• _Trecho do texto_:
-------
Yankatu e a coleção Alma-Raiz, uma história muito além do objeto
A autora Maria Fernanda Paes Barro é designer, fundadora da marca Yankatu, que atua com “design com alma brasileira”. No texto, faz um relato em primeira pessoa sobre o afetivo processo de criação da coleção Alma-Raiz junto às artesãs da Reserva Extrativista do Arapiuns. Herdeiras de conhecimentos indígenas ancestrais, elas coletam, trançam e tingem naturalmente a palha de tucumã no coração da Amazônia Paraense. Desse olhar novo para antigos saberes nascem peças autorais ricas em histórias e beleza.
-------
• _Dados brutos_:
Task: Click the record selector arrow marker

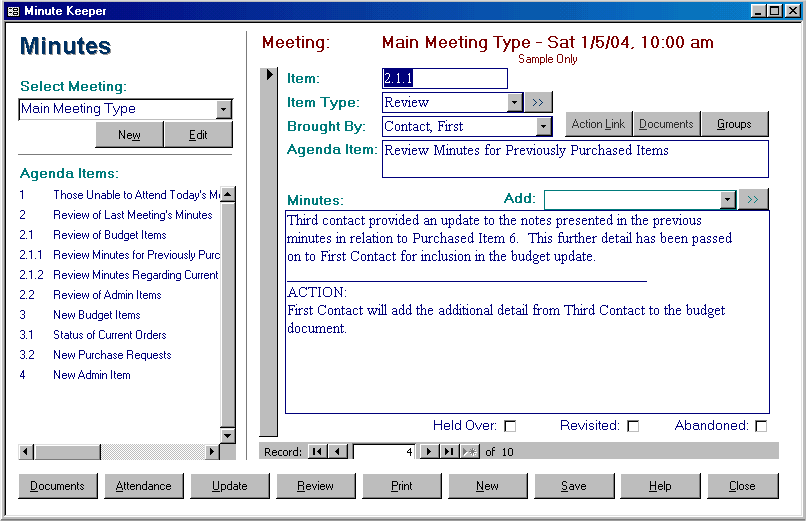Action: pos(269,76)
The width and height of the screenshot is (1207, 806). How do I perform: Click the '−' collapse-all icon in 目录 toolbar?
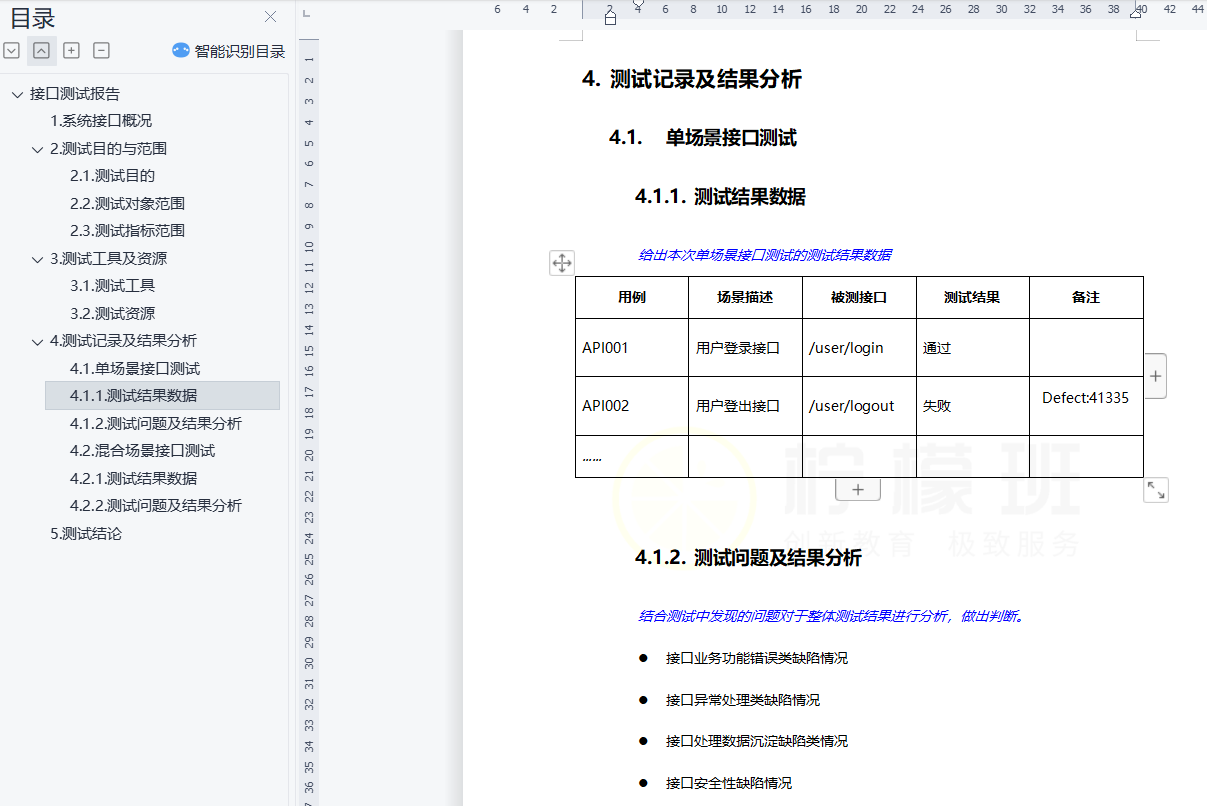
-------
• _O que fazer_:
**A)** Responda com base no texto sobre a coleção Alma-Raiz:
(i) Qual marca Maria Fernanda Paes Barro fundou?
(ii) De qual reserva são as artesãs com quem a coleção foi criada?
(iii) Que palha as artesãs coletam, trançam e tingem?
**B)** Reproduza, sem alterar nada, o trecho do texto sobre a coleção Alma-Raiz que começa em "Yankatu e a" e termina em "histórias e beleza.", incluindo essas palavras.

• _Soluções_:
**A)**
(i) Yankatu.
(ii) Reserva Extrativista do Arapiuns.
(iii) A palha de tucumã.

**B)**
Yankatu e a coleção Alma-Raiz, uma história muito além do objeto
A autora Maria Fernanda Paes Barro é designer, fundadora da marca Yankatu, que atua com “design com alma brasileira”. No texto, faz um relato em primeira pessoa sobre o afetivo processo de criação da coleção Alma-Raiz junto às artesãs da Reserva Extrativista do Arapiuns. Herdeiras de conhecimentos indígenas ancestrais, elas coletam, trançam e tingem naturalmente a palha de tucumã no coração da Amazônia Paraense. Desse olhar novo para antigos saberes nascem peças autorais ricas em histórias e beleza.